Tuesday, May 27, 2014

We're Not Sure If There Was A Tornado In Rutland, Vermont Today, But YIKES!

This afternoon, I did something that a native Vermonter like me rarely does: I called my relatives around Rutland, Vermont to see if their houses had been blown away in a tornado.  
From @bakingmama via Twitter: A likely wall cloud over
Rutland, Vermont. A tornado warning was in effect
for the city at the time the picture was taken.  

It turns out my parents and my sisters didn't get caught in a tornado, but there might have been a twister in or near Rutland.

A supercell thunderstorm moved northwest to southeast across Addison and Rutland counties, and radar showed strong rotation over Rutland County.

Photos on Twitter showed a structure in the thunderstorm as it arrived in Rutland City that looked to me like a wall cloud.

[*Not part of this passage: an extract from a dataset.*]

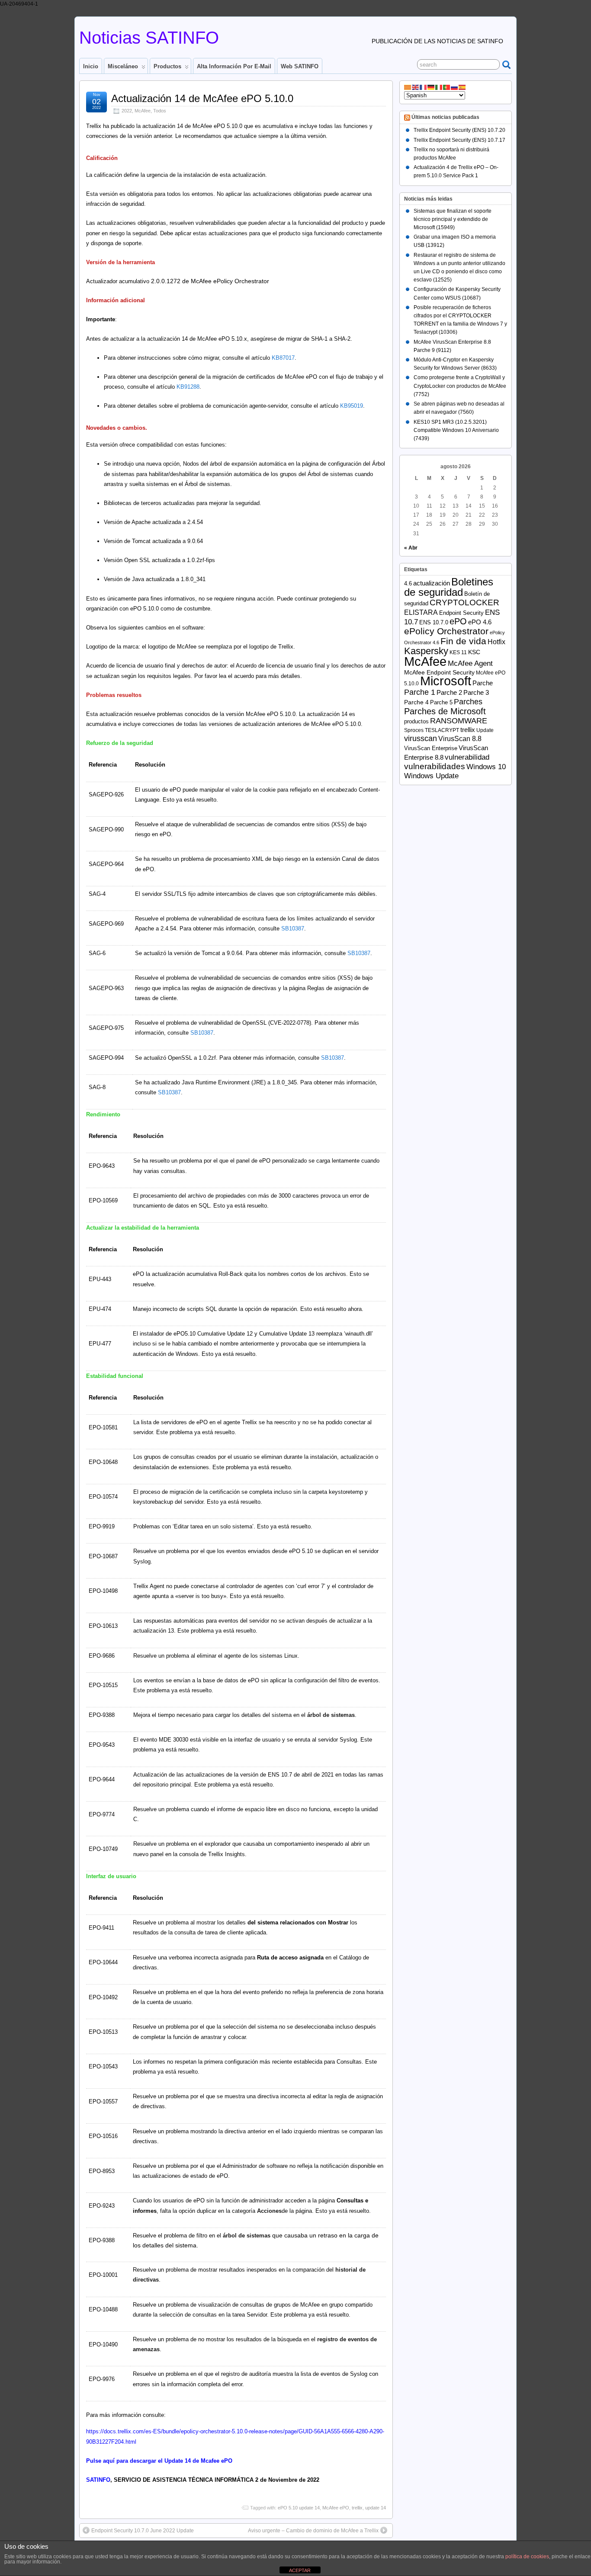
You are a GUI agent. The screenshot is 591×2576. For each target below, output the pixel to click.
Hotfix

A wall cloud is a low, ugly, rotating cloud in supercell thunderstorms that often, but not always, produce tornadoes.

Meteorologists with the National Weather Service in South Burlington said they would head down to Rutland County on Wednesday to see if any wind damage down that way was due to a tornado.

There's no question the Rutland region suffered damage in the supercell. (Almost all supercells cause storm damage, with or without tornadoes)

Winds of 74 mph were reported in Bridport. There have been reports of damage to the Price Chopper supermarket in downtown Rutland.

Much, much hail fell around Rutland. Many of the stones were golf ball sized or maybe even a little bigger. I'm sure a lot of gardeners are bummed about the damage. And maybe some car owners as well.
Lots of hail in Rutland today as a supercell
thunderstorm with a tornado warning swept through.

An odd weather pattern contributed to the formation of the Rutland County supercell and the possible tornado.

Southwesterly wind brought in some moderately humid air into southwestern Vermont, which is not odd for this time of year.

A cold front was approaching Vermont, again not weird at all. What was weird is the the cold front was coming in from the northeast. Usually, cold fronts come in from the west or northwest.

The cold front coming in from the weird direction apparently caused winds to shift direction with height in the atmosphere over Vermont.

That must have been the ingredients to set the the Rutland County supercell spinning, and setting off a possible tornado.

The so-called backdoor cold front continued to cause odd, sometimes somewhat dangerous weather in Vermont into the evening. Flash flood warnings were in effect in far southern parts of the state.

Where I live in St. Albans, the weather in the evening abruptly turned chilly, and we had a strange combination of dense fog and thunder.

This is the second time this month the National Weather Service in South Burlington has had to issue a rare tornado warning in Vermont. A couple of Saturdays ago, radar detecting spinning in a storm over central Vermont.

That storm did cause some wind damage near Craftsbury, but an investigation by National Weather Service meteorologists showed the damage was caused by a microburst, not a tornado.